Excess inventory and cost overruns plague companies large and small. While searching for large global solutions don’t overlook solutions that are quick and easy. One continually overlooked issue is review of your assumption prior to production.
After receipt of a substantial purchase orders take a look at the makeup of your pre-production meeting. Attendees usually include Production Manager, Material Control Manager, Quality Representative and possibly someone from the Supply Chain group. The discussion will usually center on the following.
Do we have the necessary capacity available to run the product?
Has the supplier lead-time changed?
Which supplier should we use?
What is a good lot size?
Is manpower trained and ready?
If your company has all these questions answered up front then consider yourself world class and stop reading. However if you’re like most of us and recognize this meeting read on. Then asked yourself.
Who is absent from meeting and what should be the first question that is rarely ever asked?
Absent is the Cost Accountant!
The first question should be … “What were the assumptions of the quote to the customer based?”
First the cost accountant, exactly where can we find that elusive character? Frequently we must venture deep into the cubicle world to find him or her. It’s usually that friendly loner who helps people with their pivot table issues on their spreadsheets otherwise their only connection to the outside world is the sales department.
The person that everyone recognizes but rarely knows them personally and wonders exactly what they do. This person is worth finding because practically every measure and target you’re tasked to hit is generated from their assumptions. You put 20 unit loads in the furnace the assumption at quote was 50, did you know that? Probably would beneficial to know this person and understand how they think.
Seriously this is where the conversation should begin. Costing assumptions and execution of plan in production is what drive the business. There is so much at stake even minor deviations from assumptions can cause major costs and drive excess inventory.
Typical issues include.
Customer order quantity can be deceptive; a 5000 piece order might span three years delivery not uniform. For instance year one 500pcs, year two 3500pcs and 1000pcs in the final year of contract
Supplier agreement doesn’t match your agreement with customer. You signed a five year agreement with customer but quotes from your supplier only good for 90 days.

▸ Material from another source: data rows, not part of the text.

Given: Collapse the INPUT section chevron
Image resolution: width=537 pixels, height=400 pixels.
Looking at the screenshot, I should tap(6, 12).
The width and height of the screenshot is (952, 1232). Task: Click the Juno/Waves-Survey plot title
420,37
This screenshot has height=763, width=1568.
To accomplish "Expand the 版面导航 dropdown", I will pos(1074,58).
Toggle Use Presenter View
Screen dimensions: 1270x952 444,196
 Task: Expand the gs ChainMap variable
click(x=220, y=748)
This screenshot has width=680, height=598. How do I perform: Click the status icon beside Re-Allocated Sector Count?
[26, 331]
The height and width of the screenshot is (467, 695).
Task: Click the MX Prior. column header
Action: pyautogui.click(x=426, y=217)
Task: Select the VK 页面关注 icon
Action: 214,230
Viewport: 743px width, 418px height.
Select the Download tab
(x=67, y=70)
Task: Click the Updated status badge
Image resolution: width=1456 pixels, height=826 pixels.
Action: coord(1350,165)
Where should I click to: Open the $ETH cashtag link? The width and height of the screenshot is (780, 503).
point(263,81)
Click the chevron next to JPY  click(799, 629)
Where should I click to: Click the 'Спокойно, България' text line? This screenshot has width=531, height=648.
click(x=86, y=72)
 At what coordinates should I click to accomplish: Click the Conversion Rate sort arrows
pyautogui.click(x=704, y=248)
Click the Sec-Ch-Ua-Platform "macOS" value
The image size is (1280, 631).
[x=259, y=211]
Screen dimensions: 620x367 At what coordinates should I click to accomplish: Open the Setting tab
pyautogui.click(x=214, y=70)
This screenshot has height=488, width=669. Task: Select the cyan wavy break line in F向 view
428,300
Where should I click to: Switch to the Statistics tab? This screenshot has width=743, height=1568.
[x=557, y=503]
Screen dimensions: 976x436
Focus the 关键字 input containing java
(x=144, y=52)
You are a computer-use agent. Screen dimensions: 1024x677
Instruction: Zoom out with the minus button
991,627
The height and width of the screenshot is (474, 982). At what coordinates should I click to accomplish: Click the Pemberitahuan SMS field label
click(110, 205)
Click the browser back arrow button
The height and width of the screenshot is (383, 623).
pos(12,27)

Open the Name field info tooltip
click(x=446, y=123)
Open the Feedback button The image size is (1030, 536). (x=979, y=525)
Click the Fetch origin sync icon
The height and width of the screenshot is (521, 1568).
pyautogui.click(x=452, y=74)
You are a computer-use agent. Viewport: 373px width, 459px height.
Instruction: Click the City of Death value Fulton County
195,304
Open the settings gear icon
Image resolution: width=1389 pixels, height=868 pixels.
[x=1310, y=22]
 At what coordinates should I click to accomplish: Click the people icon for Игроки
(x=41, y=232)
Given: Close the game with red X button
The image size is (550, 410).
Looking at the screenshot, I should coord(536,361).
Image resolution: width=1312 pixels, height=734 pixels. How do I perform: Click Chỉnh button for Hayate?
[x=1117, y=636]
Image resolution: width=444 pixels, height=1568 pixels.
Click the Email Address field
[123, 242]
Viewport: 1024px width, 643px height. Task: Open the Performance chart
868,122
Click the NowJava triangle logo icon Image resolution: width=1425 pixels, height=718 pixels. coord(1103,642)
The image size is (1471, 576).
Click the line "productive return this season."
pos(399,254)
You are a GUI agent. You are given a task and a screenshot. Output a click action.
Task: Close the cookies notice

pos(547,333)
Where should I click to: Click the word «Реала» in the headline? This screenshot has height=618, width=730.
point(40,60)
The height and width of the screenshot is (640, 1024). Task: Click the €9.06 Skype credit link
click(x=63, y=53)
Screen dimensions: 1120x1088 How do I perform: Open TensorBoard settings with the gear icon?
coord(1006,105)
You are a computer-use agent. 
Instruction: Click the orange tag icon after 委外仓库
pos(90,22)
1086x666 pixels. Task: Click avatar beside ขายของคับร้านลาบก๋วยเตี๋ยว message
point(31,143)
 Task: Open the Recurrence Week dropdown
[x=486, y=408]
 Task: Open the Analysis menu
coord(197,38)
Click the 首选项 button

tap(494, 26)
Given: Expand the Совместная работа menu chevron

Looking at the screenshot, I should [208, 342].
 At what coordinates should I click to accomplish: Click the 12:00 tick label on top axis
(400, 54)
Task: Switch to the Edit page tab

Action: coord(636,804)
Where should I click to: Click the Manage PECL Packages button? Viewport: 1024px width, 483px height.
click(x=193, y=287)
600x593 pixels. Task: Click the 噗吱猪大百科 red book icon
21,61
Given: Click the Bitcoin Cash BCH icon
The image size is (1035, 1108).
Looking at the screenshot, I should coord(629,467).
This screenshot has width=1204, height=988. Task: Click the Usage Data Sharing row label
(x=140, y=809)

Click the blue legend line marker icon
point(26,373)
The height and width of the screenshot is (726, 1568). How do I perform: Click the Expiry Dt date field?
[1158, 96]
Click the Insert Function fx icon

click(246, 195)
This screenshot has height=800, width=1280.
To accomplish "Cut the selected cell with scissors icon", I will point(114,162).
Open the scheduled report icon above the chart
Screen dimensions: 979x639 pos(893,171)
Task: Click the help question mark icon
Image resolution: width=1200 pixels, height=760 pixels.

Quoting using equipment that is no longer in service.
Quote running part through your most modern equipment even though those machines are way over capacity.
Using quotes from suppliers that are currently full or out of favor (not likely to use even if capable).
Recommendation
Get cost accountants actively involved in activities regarding production. Invite them to weekly production meetings keeping them up to date with the actual operation of the facility. They will also become aware of many “hidden factory activities” that happen consistently but are not in cost model.
Cost accountants active involvement in the operational activities of your organization is one way to keep their cubical neighbor the Finance department from visiting you at the end of the production run.